I was recently at an opening celebrating the 25th anniversary of Lee Youngman Galleries in Calistoga, CA (Napa area), where my paintings hang. As I walked into the crowded room, my eyes were drawn to the big wall in the front of the room with a giant painting by my friend Charles H. White. That was the best spot to be in, and his painting looked great there.



Guess which painter was the top seller that night? You guessed it.



Is it a coincidence? Perhaps, but there are subtle signals that whisper to collectors, "This is the best painting in the room." People always want the best, and usually the biggest painting in the best spot sends that signal. They may not even buy that painting, but it creates desire for works by that painter.



Though we would all like to think people will buy what they love, if something is the best in their mind, it acts like a buying aphrodisiac. One of the most frequent questions in any retail environment is, "Tell me, which is the best _____ you sell?" If there are three paintings someone loves, chances are they will buy the best they can afford.



Pepsi and Coke pay big money to be on the endcaps of aisles in a Walmart because they get noticed more in those locations. Where your art hangs in a gallery is about getting noticed. People won't buy what they don't see. If there are 200 paintings in the gallery, you want to be the one everyone notices.

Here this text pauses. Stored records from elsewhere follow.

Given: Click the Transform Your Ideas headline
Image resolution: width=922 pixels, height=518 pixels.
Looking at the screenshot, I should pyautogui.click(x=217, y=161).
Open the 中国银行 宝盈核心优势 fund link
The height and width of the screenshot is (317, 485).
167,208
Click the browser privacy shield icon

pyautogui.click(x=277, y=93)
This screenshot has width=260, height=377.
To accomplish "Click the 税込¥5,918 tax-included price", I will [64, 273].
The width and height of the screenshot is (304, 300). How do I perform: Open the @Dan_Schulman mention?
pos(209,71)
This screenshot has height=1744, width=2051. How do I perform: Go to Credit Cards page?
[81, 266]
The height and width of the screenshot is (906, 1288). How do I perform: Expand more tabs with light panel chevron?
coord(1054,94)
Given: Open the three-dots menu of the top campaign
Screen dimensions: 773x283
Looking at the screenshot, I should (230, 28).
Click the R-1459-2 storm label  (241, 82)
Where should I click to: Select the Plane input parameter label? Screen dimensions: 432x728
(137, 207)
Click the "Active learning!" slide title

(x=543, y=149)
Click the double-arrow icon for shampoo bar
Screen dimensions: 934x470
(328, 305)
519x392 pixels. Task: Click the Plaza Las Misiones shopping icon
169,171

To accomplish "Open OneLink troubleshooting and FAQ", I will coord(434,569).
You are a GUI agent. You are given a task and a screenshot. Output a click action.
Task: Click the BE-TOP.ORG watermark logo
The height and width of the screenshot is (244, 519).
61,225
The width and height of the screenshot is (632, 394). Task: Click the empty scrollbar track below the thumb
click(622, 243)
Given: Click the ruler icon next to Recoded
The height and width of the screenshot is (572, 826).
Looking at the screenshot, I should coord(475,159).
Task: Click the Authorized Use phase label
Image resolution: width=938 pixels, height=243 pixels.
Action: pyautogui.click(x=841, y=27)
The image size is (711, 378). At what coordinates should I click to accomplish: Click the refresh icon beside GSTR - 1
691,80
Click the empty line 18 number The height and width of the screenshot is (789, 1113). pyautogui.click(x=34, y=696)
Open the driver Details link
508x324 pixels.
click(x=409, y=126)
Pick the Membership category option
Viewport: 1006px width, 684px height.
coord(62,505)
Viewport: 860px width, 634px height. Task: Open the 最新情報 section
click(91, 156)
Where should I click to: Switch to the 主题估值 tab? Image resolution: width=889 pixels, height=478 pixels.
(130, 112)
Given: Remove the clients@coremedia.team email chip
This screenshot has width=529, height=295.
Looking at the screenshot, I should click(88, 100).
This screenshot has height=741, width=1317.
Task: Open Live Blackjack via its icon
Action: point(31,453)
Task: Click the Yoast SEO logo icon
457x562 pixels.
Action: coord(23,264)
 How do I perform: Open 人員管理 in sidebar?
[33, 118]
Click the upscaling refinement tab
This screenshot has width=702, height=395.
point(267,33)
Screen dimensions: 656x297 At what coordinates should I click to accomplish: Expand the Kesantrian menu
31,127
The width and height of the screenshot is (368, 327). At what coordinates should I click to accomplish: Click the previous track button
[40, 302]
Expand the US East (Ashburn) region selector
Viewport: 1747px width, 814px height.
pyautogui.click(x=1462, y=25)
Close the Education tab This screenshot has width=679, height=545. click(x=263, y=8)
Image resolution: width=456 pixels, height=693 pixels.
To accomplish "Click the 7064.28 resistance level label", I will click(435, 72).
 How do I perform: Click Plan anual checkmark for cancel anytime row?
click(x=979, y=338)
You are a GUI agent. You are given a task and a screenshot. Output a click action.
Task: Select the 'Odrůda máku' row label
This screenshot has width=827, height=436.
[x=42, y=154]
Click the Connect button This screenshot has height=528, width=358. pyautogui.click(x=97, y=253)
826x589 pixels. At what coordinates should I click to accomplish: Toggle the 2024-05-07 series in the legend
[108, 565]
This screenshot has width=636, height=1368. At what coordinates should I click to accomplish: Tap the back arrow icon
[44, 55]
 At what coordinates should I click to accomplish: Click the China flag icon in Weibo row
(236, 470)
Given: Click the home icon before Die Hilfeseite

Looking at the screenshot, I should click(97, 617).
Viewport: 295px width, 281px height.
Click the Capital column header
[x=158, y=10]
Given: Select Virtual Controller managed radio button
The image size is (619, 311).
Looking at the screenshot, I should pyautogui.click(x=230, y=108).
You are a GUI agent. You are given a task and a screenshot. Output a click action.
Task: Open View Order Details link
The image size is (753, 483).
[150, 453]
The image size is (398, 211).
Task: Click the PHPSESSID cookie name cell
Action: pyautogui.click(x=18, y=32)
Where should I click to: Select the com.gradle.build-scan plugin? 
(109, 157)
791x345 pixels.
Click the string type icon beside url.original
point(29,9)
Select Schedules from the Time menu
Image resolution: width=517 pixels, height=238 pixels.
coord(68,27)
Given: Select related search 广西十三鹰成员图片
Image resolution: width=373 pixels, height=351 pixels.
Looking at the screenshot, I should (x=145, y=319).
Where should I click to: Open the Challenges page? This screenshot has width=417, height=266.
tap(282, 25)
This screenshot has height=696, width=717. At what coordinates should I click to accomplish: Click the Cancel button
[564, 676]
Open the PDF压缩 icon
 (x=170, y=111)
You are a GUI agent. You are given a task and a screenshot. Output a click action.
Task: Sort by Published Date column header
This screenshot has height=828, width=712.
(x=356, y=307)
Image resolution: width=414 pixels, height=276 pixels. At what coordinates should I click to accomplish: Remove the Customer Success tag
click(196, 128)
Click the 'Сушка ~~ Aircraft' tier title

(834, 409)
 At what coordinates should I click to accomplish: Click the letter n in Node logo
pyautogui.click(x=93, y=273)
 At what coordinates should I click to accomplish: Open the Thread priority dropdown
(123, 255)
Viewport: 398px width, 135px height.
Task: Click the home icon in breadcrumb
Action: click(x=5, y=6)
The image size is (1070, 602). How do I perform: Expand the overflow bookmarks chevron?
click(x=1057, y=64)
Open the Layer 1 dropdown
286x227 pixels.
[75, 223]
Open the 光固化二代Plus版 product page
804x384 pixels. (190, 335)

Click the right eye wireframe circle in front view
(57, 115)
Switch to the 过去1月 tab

Being in the best spot gives you an advantage and aids the "best painting" perception. It may seem like silly pop psychology, but it's a retail reality.



Please, No Complaint Calls


Please don't just pick up the phone and demand your gallery place you in the top slot. I'll get too many complaint calls from galleries. But it can't hurt to visit your gallery and say kindly, "One of my goals is to hang in that spot there. Would you be willing to try my painting there for a month?" They may be willing to try it.



Oh, and if people think the best painting is the one in the top spot, what do they think of the painting in the back of the room in the worst spot? You guessed it.


Maybe you're so strong that you can be demanding with your gallery, but I don't recommend it. Yet the relationship should be two-way, and you certainly can make suggestions for the better real estate. Remember that bottom line for the gallery is selling the most profitable painting as rapidly as possible, so they are more likely to put bigger, more expensive paintings in those prime locations.



Eric Rhoads


PS: Follow me on Facebook and Twitter. I'm in Russia on our Russian Art Cruise now, and you can see my feeds and pics from Russia, Denmark, and Sweden.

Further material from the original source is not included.